It is just the length check I don't find very useful,
so I was suggesting you loosen that check.

Re: numbers only at the end. I think it is better to keep
the regex simple and go with [A-Za-z0-9]*

I mentioned row1, row2. Well, the same file has row1Style
and row2Style.

I think the main purpose of the name check is to find cases
where names are not following the naming convention, e.g.
if the convention is m[a-z][A-Za-z0-9], then flag m_name,
mName, name, etc. as errors.

It is a lesser problem if the name has a number in it. I
would probably only raise an eyebrow if the name had two
numbers in it, e.g. row99 or data12. But I'm not sure how
you specify that in a regex or even if it's worth doing it.

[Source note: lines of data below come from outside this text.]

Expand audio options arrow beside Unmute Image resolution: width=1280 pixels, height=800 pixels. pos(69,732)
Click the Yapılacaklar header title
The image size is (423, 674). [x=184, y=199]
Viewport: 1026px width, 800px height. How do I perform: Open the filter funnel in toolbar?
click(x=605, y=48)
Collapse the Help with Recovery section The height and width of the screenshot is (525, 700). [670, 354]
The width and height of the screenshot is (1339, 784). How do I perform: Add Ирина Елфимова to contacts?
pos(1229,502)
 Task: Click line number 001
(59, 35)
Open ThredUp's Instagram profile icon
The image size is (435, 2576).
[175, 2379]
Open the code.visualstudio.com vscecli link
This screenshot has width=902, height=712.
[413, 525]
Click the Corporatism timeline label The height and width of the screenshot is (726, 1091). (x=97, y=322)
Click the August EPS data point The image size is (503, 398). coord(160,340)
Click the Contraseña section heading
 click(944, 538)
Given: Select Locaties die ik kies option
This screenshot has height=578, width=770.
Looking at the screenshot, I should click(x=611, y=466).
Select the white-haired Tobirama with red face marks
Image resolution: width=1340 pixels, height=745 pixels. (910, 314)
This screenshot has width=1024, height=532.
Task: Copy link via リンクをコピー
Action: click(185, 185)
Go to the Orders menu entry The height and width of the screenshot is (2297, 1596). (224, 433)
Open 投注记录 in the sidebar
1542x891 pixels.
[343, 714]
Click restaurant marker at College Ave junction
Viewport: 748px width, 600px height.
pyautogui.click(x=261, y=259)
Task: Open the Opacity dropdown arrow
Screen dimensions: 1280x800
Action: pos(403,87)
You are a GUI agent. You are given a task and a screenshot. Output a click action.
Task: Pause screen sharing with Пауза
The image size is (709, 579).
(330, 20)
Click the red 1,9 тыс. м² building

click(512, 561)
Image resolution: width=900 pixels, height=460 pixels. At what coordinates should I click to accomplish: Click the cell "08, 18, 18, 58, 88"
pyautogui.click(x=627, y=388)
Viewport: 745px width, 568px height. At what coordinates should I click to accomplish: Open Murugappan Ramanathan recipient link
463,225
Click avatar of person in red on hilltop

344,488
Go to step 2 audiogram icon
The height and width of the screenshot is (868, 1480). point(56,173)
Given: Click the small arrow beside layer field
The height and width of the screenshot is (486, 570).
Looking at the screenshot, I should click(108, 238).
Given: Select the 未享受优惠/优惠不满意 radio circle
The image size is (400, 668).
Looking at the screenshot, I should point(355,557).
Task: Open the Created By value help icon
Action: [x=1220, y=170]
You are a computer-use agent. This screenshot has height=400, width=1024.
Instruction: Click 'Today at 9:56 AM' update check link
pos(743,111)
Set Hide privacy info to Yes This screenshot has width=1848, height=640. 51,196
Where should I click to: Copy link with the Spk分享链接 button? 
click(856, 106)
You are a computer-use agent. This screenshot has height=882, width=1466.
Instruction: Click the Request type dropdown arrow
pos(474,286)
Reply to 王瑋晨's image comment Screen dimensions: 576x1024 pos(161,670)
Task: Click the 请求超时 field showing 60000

Actually, that reminds me I have seen some autogenerated
gui could which had names like label1 up to label56, panel1
up to panel10, etc. But that kind of file I don't want to
report inspections on anyway.

In summary, the name inspections are checking a number of
things all at once:

(1) checking that name starts with lowercase or uppercase character
(2) checking that name starts with prefix (if specified)
(3) checking that name contains only reocommended characters
(4) checking that name's length is between minimum and maximum lengths

My main point is that (1) and (2) are much more important. The
most important part of (3) is catching places where underscore ('_')
is used. The use of numbers isn't that big a deal because it is
usually rare and usually done for a reason. (4) is not very
important.

The name inspections would become much more useful if they
had quickfixes to make the names conform to the naming
convention.

I have some ideas about that and will make a separate
post on that.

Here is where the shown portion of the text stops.